Tuesday, October 25, 2005
I live in Dunedin. Today, lunching like the lady of leisure that I am now that my Critic gig is over, I got sunburnt. Nothing serious, mind, but enough to signify that the seasons have changed. Yes, Dunedinites are currently enjoying the customary two weeks of glorious weather that the city turns on every year without fail during the University exam period.
It's pretty clever, really. During the first two weeks of the first semester, and the last two weeks of the second, Dunedin is sunny and idyllic, full of scantily-clad first year students frolicking happily. It's cruel for those trying to study, but it serves an important purpose: it ensures that generations of Otago graduates will remember Dunedin as being, sure a little chilly at times, but pretty darn great, because, as we all know, it's the first and last impressions that count. Nevermind that it's cold as all shit all year - give us some sun and we'll forgive all, break out the mini-skirts, jandals, crates in the front yard, and make happy memories of Dunedin to take forth into the world and impart to our friends and family.
It's marketing not even the University could buy - although with all the money they do have, I can't believe they still haven't ditched the ridiculous "Get over it" campaign. It was new when I was a fresher (and, I might add, was almost enough to convince me not to move here) five years ago. When your initial target audience has graduated, it's time to invest in a new campaign. Just don't hire the same marketing guys as the DCC. If I'm over "Get over it", I'm frankly apalled at whatever that "Move to Dunedin" ad set at the airport is supposed to be about. If anyone has any idea what they were getting at, please do let me know. Interestingly, a little bird told me that the DCC actually realised their folly and tried to have the ad pulled, but it was too late. I don't know if this is true, but it certainly wouldn't surprise me. I just want to know how it ever got as far as it did.

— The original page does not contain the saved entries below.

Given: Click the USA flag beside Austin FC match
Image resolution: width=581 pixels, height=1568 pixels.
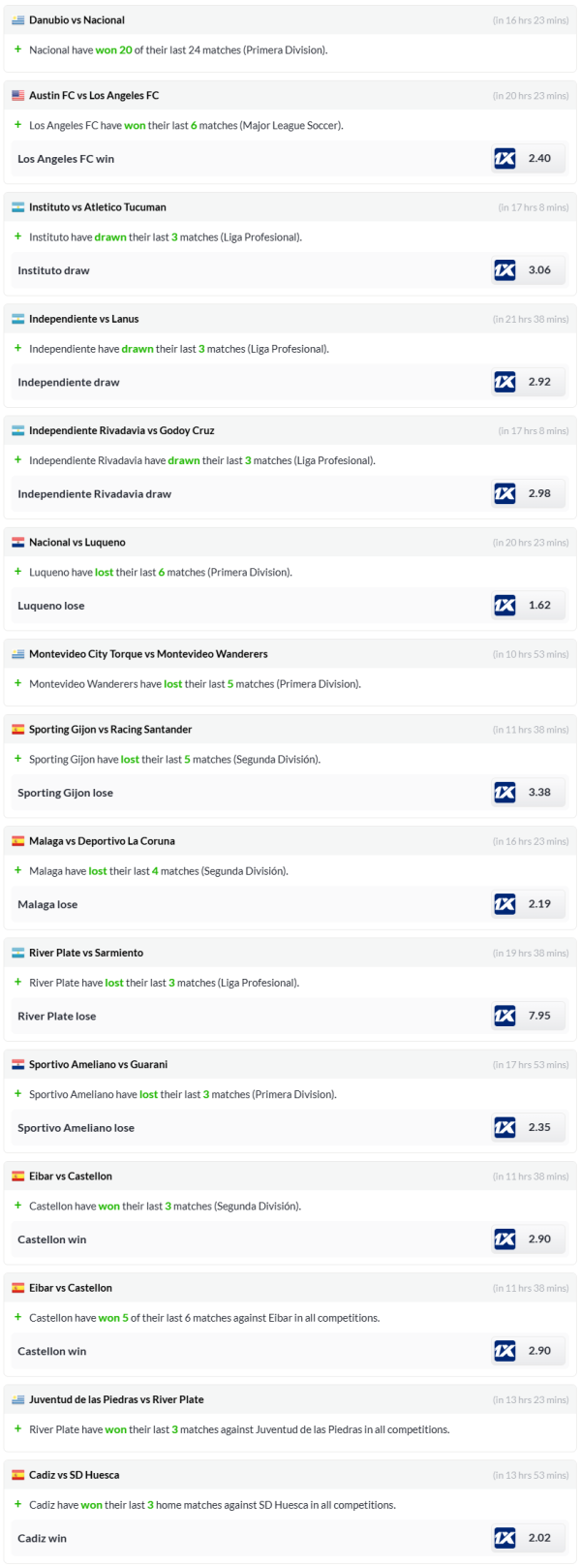Looking at the screenshot, I should (x=18, y=96).
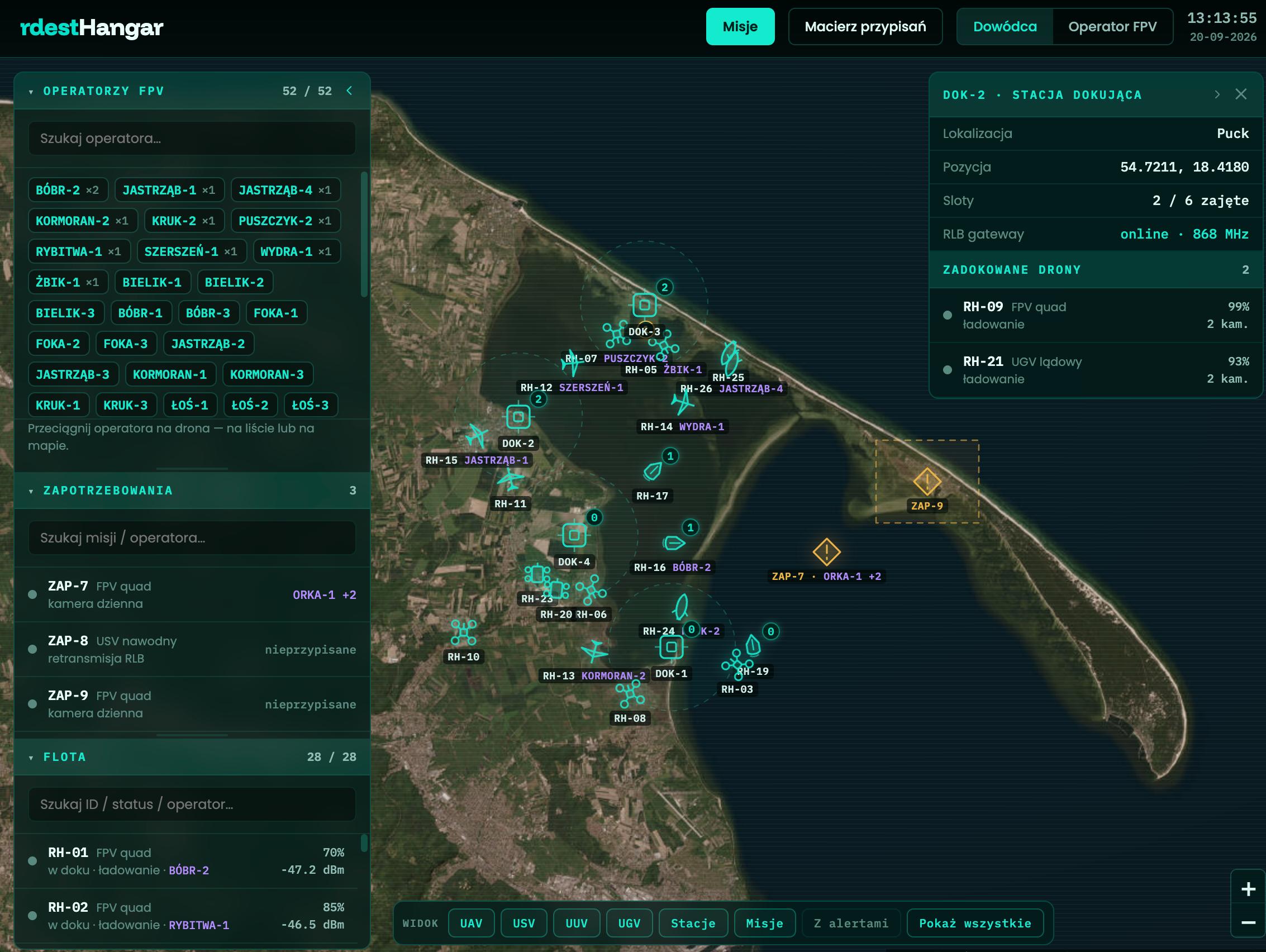This screenshot has height=952, width=1266.
Task: Select the DOK-3 docking station icon
Action: point(644,305)
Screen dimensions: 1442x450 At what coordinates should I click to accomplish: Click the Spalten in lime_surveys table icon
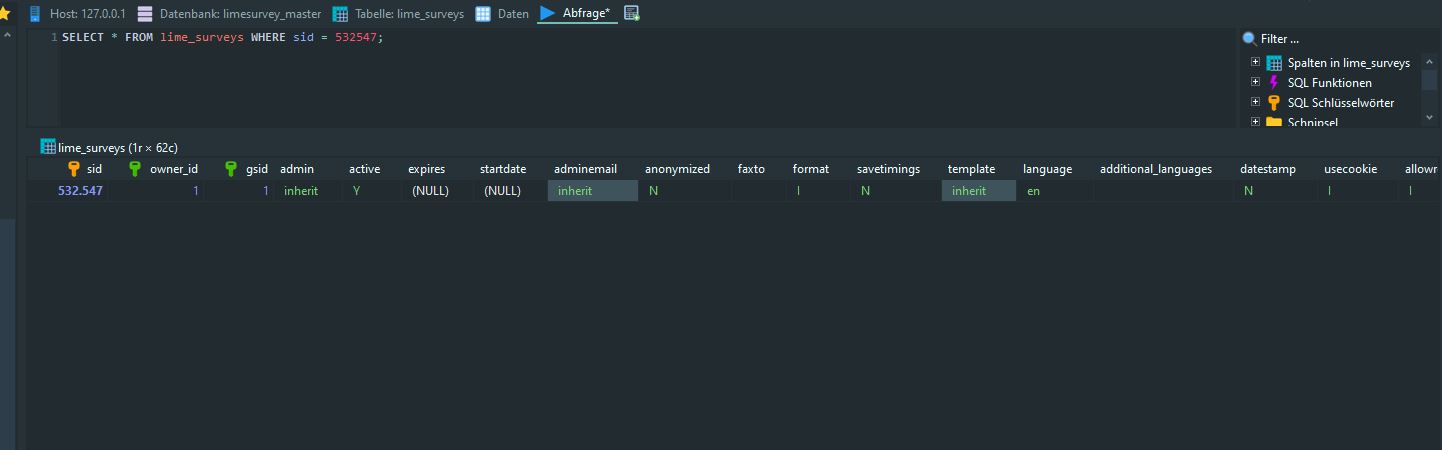(x=1274, y=63)
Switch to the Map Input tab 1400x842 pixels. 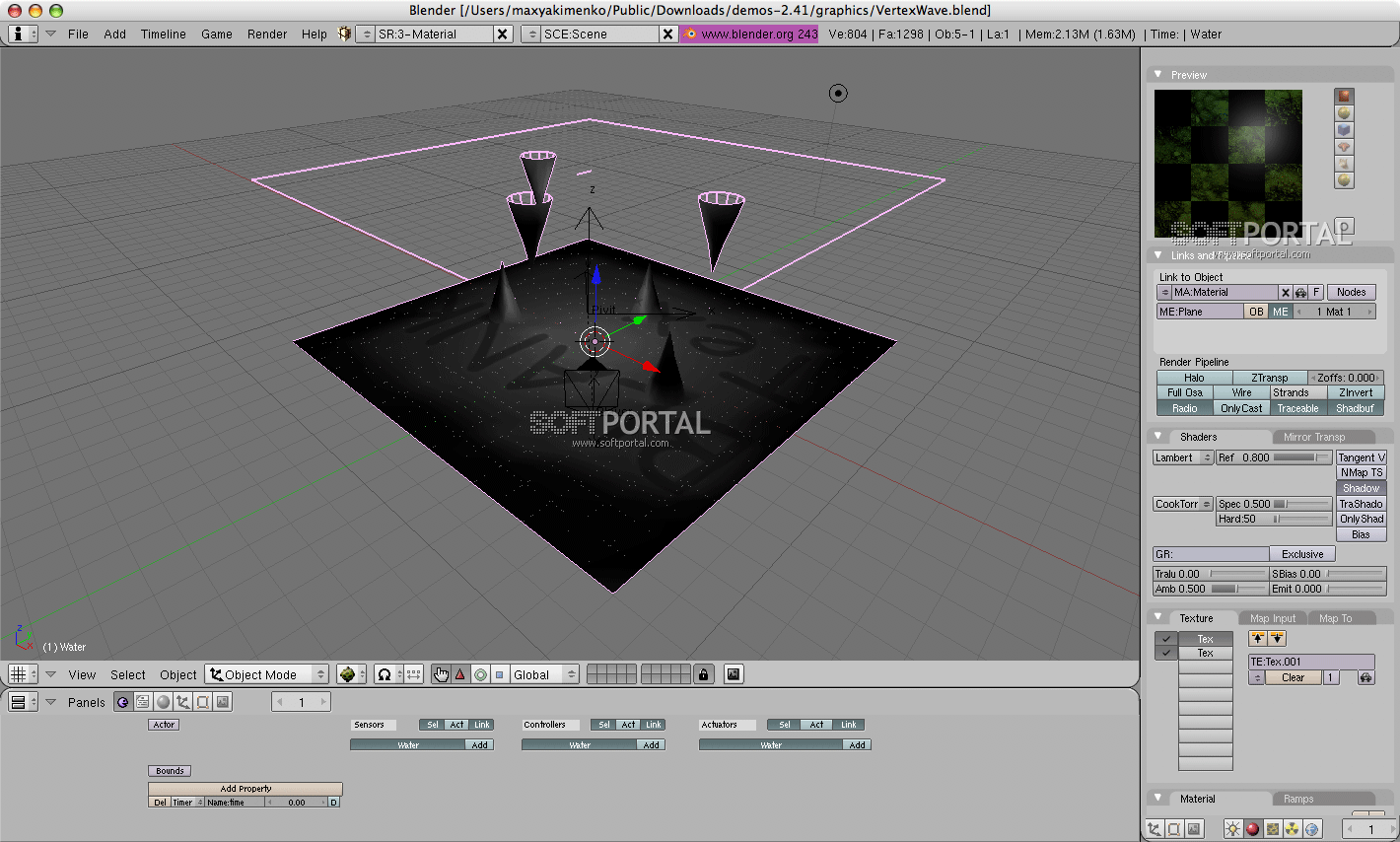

My point? Well, I've been musing on this fair city and its attributes of late, since at the end of the year I am to depart its green pastures (in the footsteps all three other FT bloggers. Coincidence? I think not) for the windy charms of Wellington. And, in weather like this, I know I really will miss it, and will happily perpetrate the idyllic myth to all and sundry. Plus, I saw that I had already been welcomed (in superlative style) by Hamish, and I couldn't think of anything else to blog about.